Citing the low level of reporting and subsequent drop of 8462 individuals from coverage, the Medicaid and CHIP Payment and Access Commission (MACPAC) said that the current process is likely not structured in a way that provides enrollees an opportunity to succeed under the requirements and, as a result, is calling for a pause in disenrollments in order to make proper adjustments to the program.
In a letter to HHS Secretary Alex Azar, the Medicaid and CHIP Payment and Access Commission (MACPAC) expressed concern regarding early results from Arkansas’ work and community engagement requirements and asked the administration to pause the program.
Last month, the state announced that more than 4100 Medicaid expansion enrollees would lose coverage for the rest of the year—on top of the 4353 that lost coverage in September—for failing to report their work, volunteer, or job training activities under the requirements, which were approved in May and implemented in June. Arkansas was the third state to receive CMS approval for their work requirements and the first to implement them. The program requires those eligible between the ages of 19 and 49 years to log 80 hours a month; those who fail to do so for 3 months lose coverage for the rest of the calendar year.

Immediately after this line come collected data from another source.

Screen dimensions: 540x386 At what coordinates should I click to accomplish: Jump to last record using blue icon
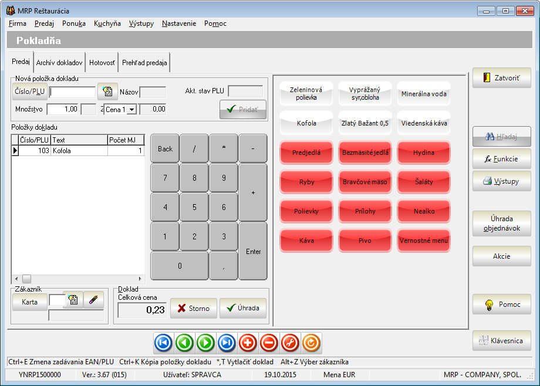tap(227, 343)
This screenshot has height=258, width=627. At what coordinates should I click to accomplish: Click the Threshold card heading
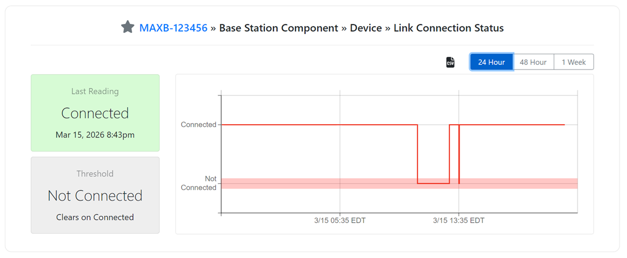95,174
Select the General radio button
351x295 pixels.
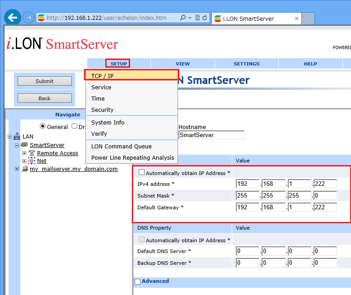click(43, 127)
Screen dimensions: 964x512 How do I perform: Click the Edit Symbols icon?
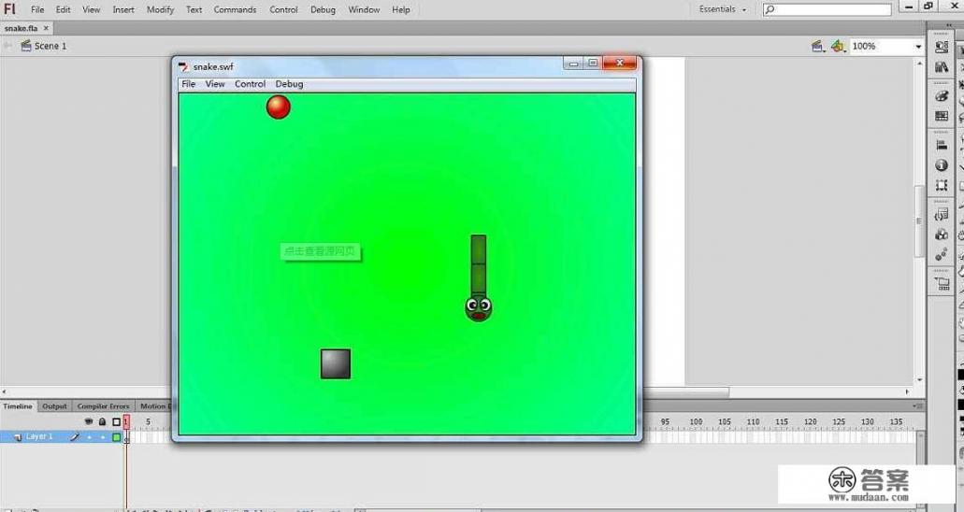coord(838,46)
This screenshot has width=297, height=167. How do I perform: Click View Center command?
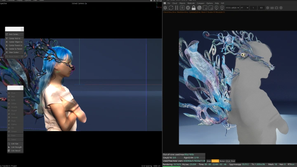14,52
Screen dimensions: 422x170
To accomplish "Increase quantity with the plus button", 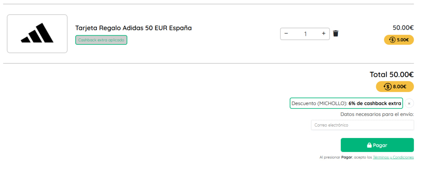I will (324, 34).
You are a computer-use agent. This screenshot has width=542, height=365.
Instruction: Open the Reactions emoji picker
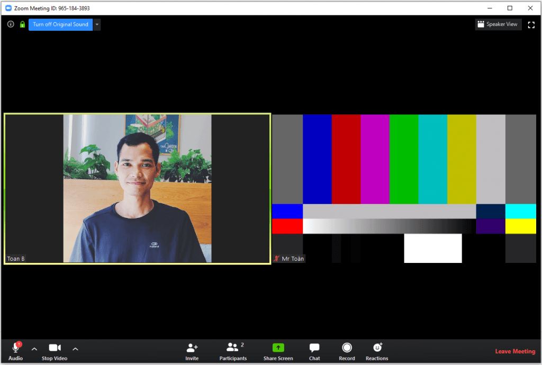point(377,348)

Citing the low level of reporting and subsequent drop of 8462 individuals from coverage, MACPAC said that the current process is likely not structured in a way that provides enrollees an opportunity to succeed under the requirements and, as a result, is calling for a pause in disenrollments in order to make proper adjustments to the program to promote awareness, reporting, and compliance among beneficiaries.
While MACPAC credited the state with successfully using administrative data to identify exempt beneficiaries and those in compliance, as well as engaging in education and outreach activities, they noted that 91.6% of beneficiaries required to comply with the requirements failed to do so in September.

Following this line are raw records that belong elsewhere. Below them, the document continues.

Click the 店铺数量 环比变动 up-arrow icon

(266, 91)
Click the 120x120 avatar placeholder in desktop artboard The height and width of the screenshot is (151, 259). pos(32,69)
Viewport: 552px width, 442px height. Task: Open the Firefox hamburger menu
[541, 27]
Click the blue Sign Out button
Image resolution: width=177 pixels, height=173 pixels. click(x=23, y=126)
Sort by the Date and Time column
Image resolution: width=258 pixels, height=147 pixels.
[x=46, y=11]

“When states make significant changes, beneficiaries should have the opportunity to learn about the changes, understand new obligations, and succeed in complying,” wrote the commission.
They added that given the short implementation time frame in the state, there is likely an absence of sufficient measures and data to interpret early results and guide adjustments, and based on past state experiences with major program innovations, more time may have been needed to develop and robust program.
“As HHS considers these proposals, it should require the development and approval of robust evaluation and monitoring plans to measure whether waivers achieve their intended purposes and provide meaningful information along the way, including during the early days of implementation,” they wrote.
In addition to beneficiaries not being aware of the requirements—as the Medicaid population has historically been hard to reach and educate—a reliance on online reporting might also be creating a barrier to successful reporting due to limited internet access in the state and the multistage process for registering an account and inputting their information, they argued.
They also noted the importance of connecting beneficiaries to job search or work supports, as well as other resources, such as transportation.